Provided information:
● ● ● ●

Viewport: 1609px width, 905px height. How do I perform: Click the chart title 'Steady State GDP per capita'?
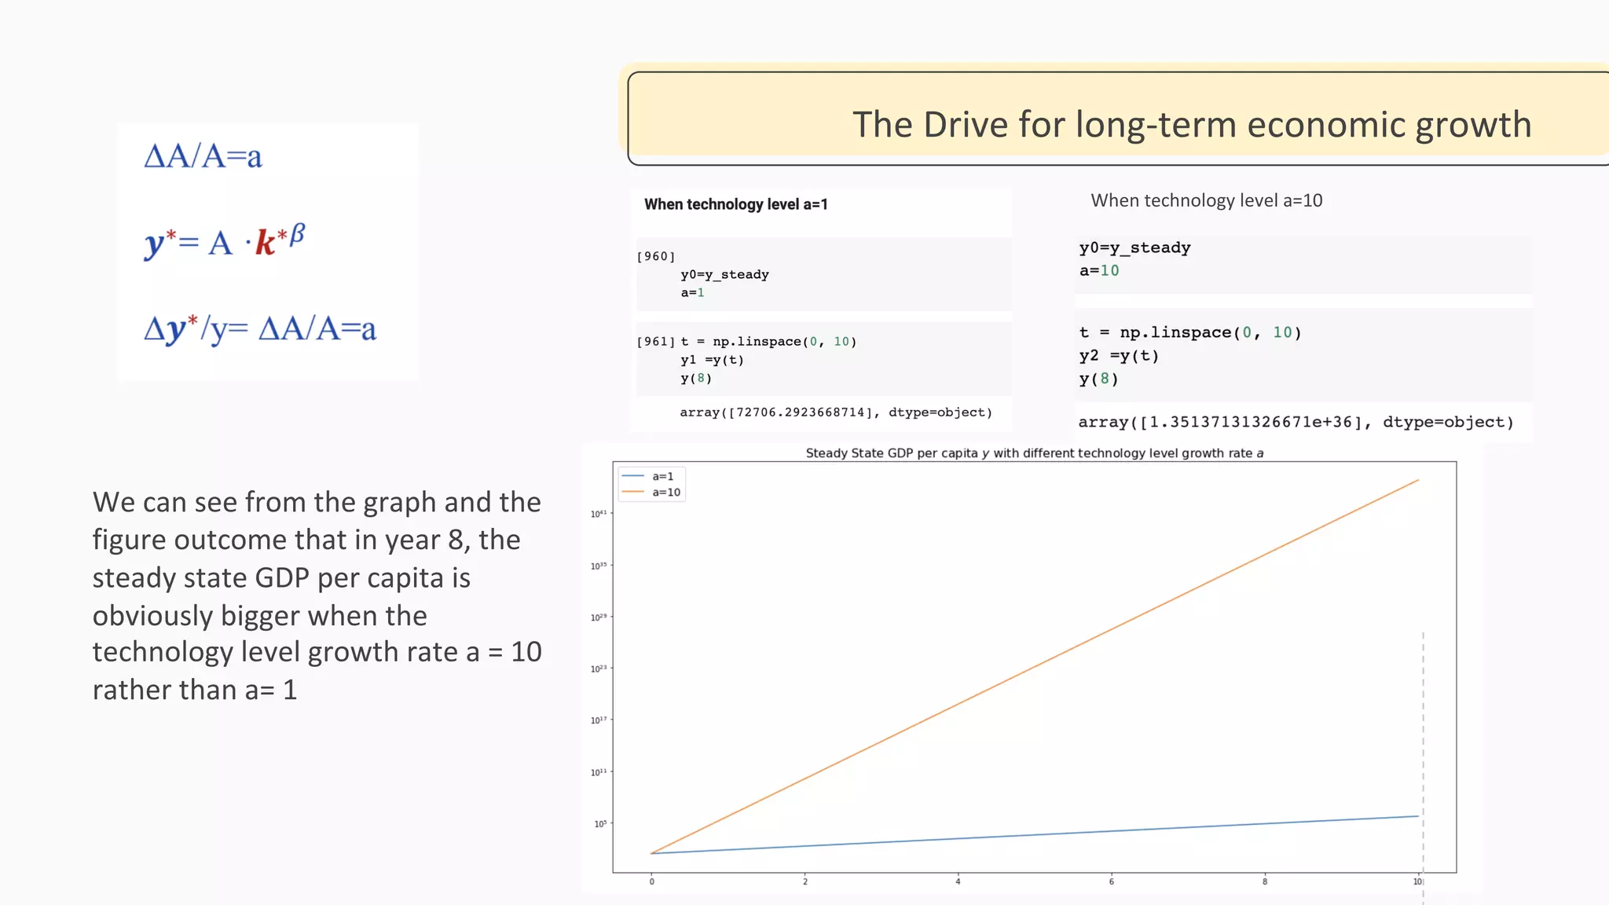(x=1034, y=453)
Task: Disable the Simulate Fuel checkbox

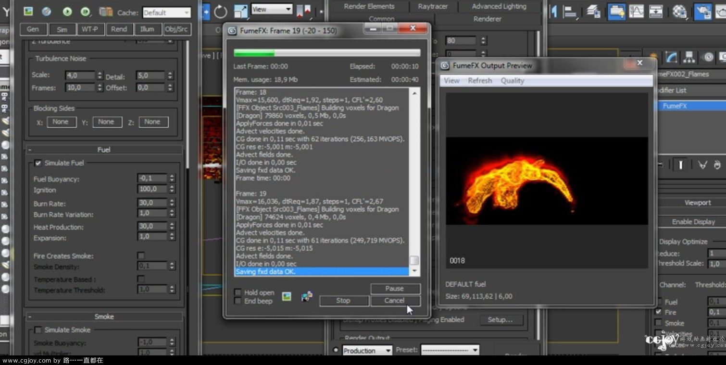Action: [x=38, y=163]
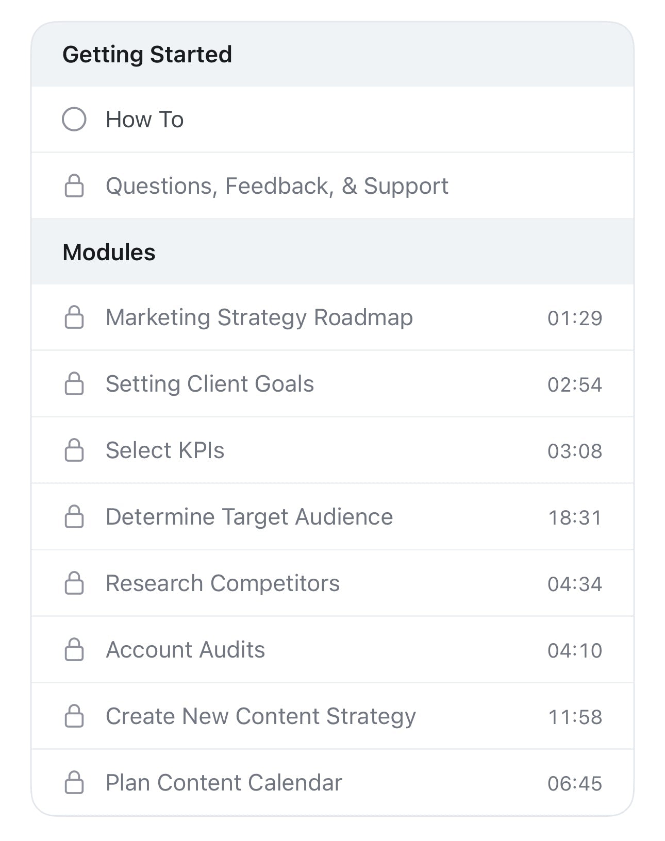Click the lock icon beside Create New Content Strategy
Image resolution: width=665 pixels, height=841 pixels.
point(74,716)
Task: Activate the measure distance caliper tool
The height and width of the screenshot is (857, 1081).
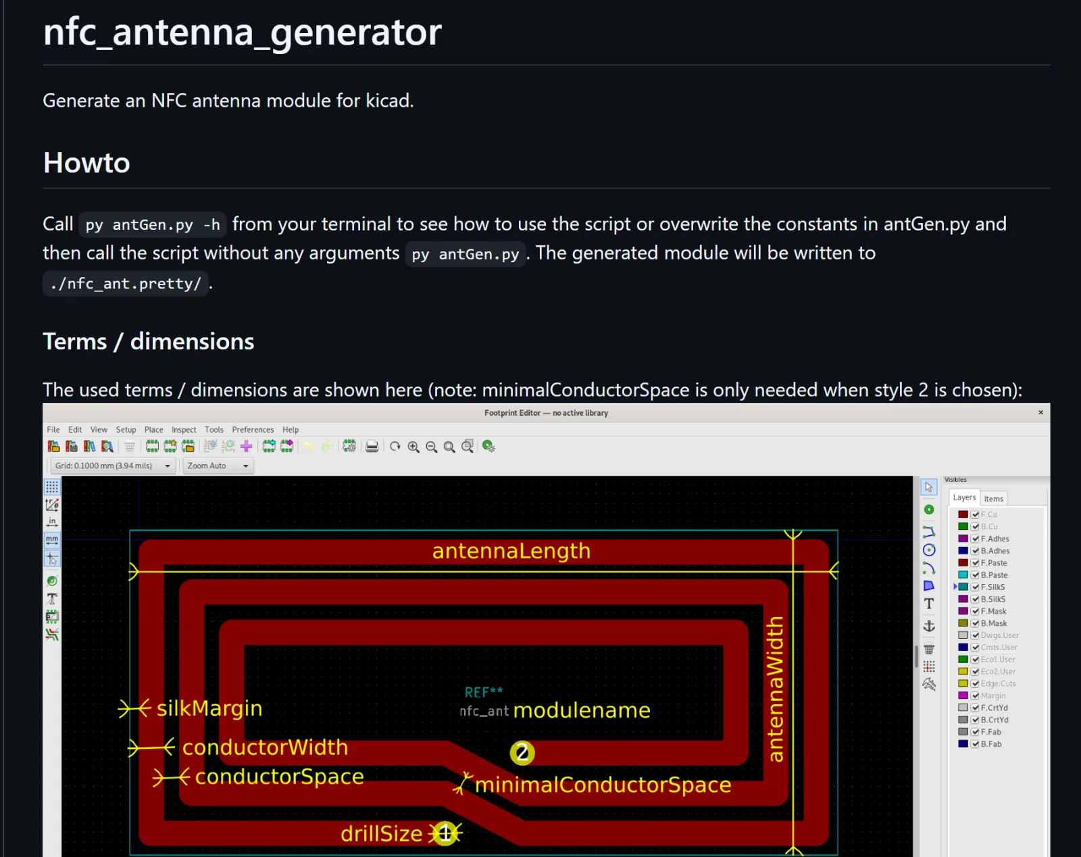Action: [x=929, y=685]
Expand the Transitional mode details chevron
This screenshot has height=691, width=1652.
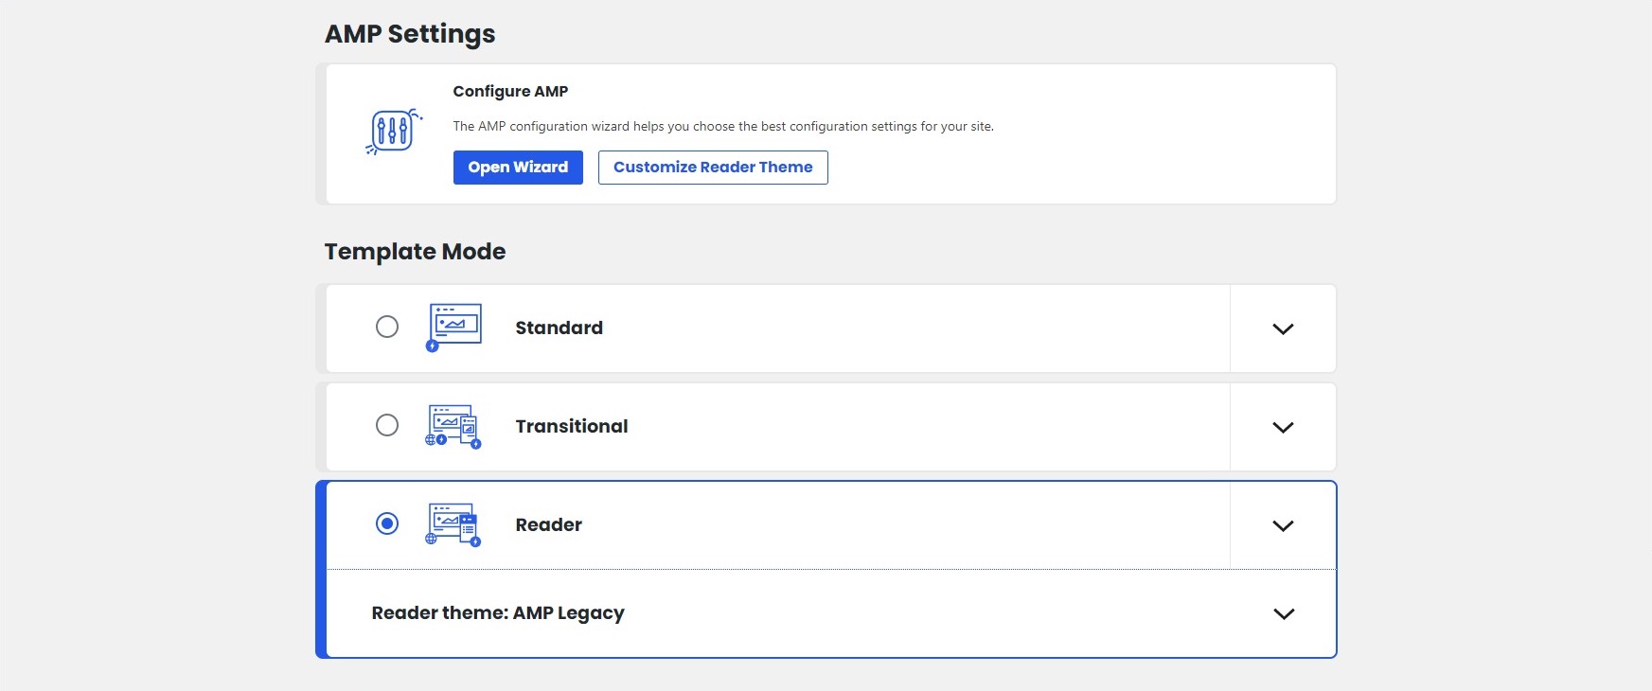click(1283, 428)
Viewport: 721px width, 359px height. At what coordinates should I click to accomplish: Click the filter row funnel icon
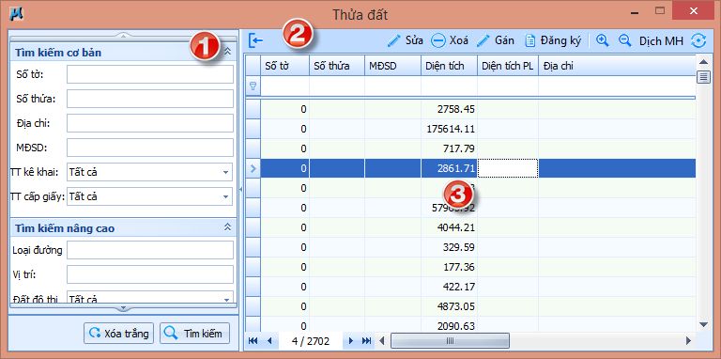253,86
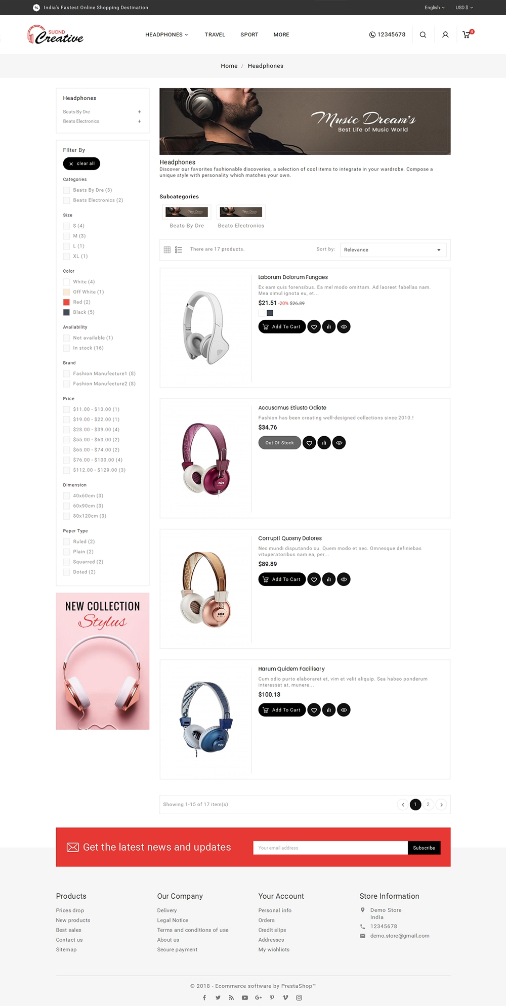Image resolution: width=506 pixels, height=1006 pixels.
Task: Select the Red color filter swatch
Action: click(66, 302)
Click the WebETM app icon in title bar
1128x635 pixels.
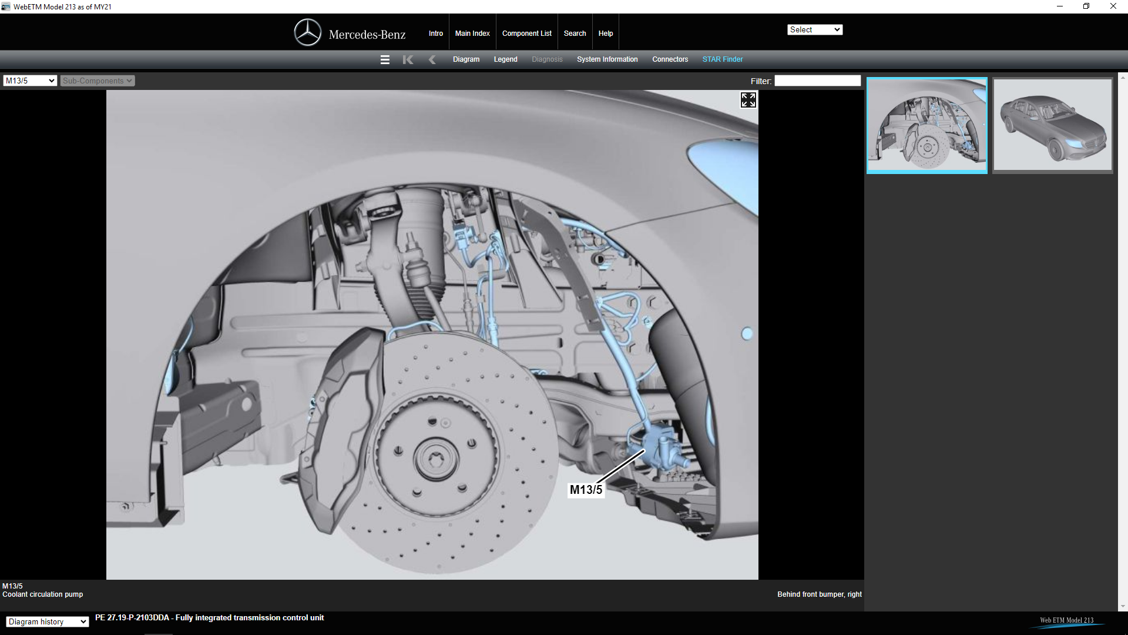tap(6, 6)
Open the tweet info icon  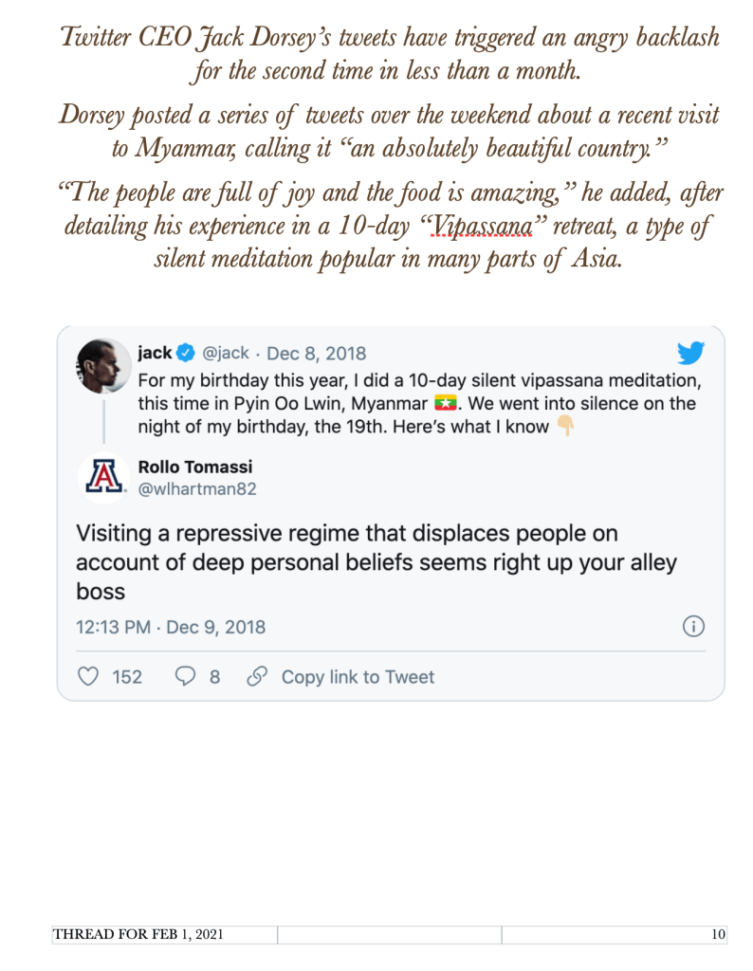click(694, 627)
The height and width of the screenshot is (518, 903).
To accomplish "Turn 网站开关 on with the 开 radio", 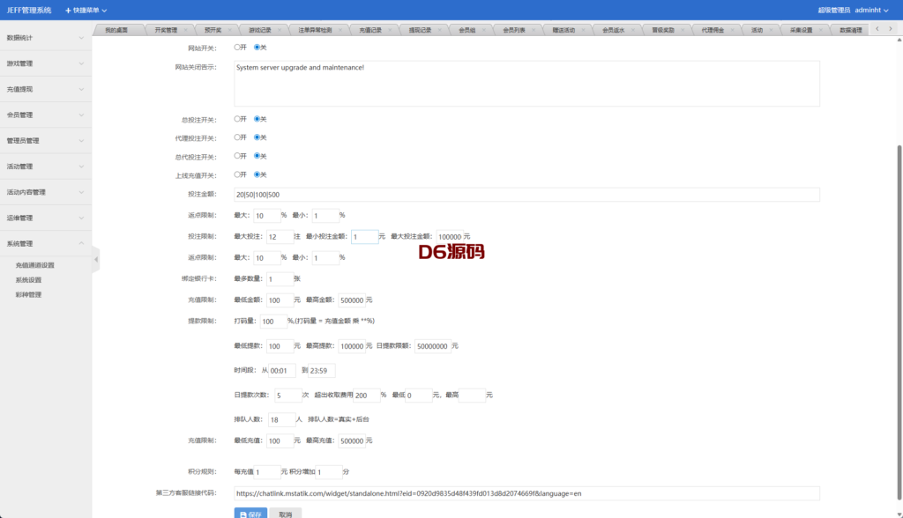I will 237,48.
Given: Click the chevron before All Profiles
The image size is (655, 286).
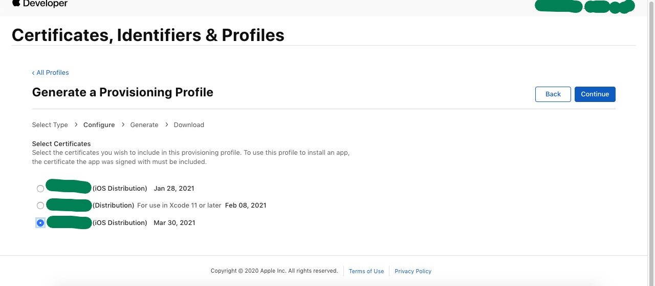Looking at the screenshot, I should click(x=33, y=73).
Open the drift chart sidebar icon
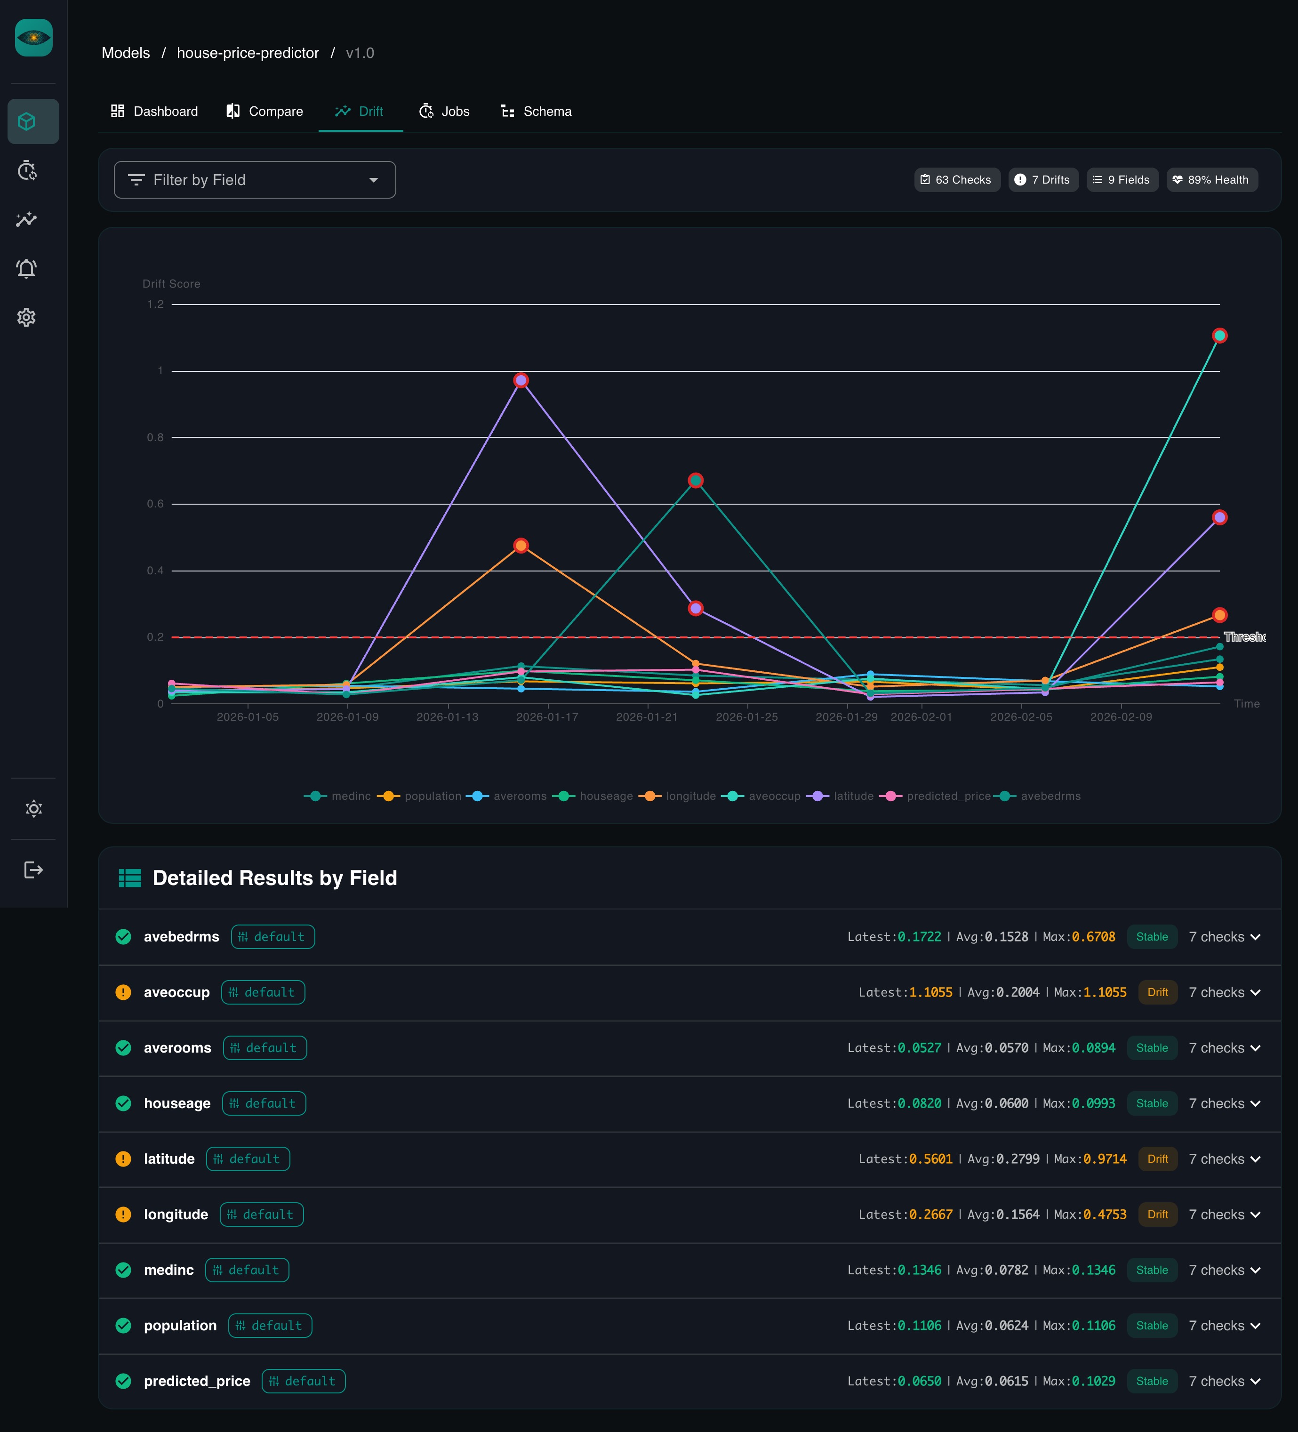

● ● ● ●

Stated problem:
How many lines in the rows above contain the string "Viewport"? Reply with the number alone.

Full response:
2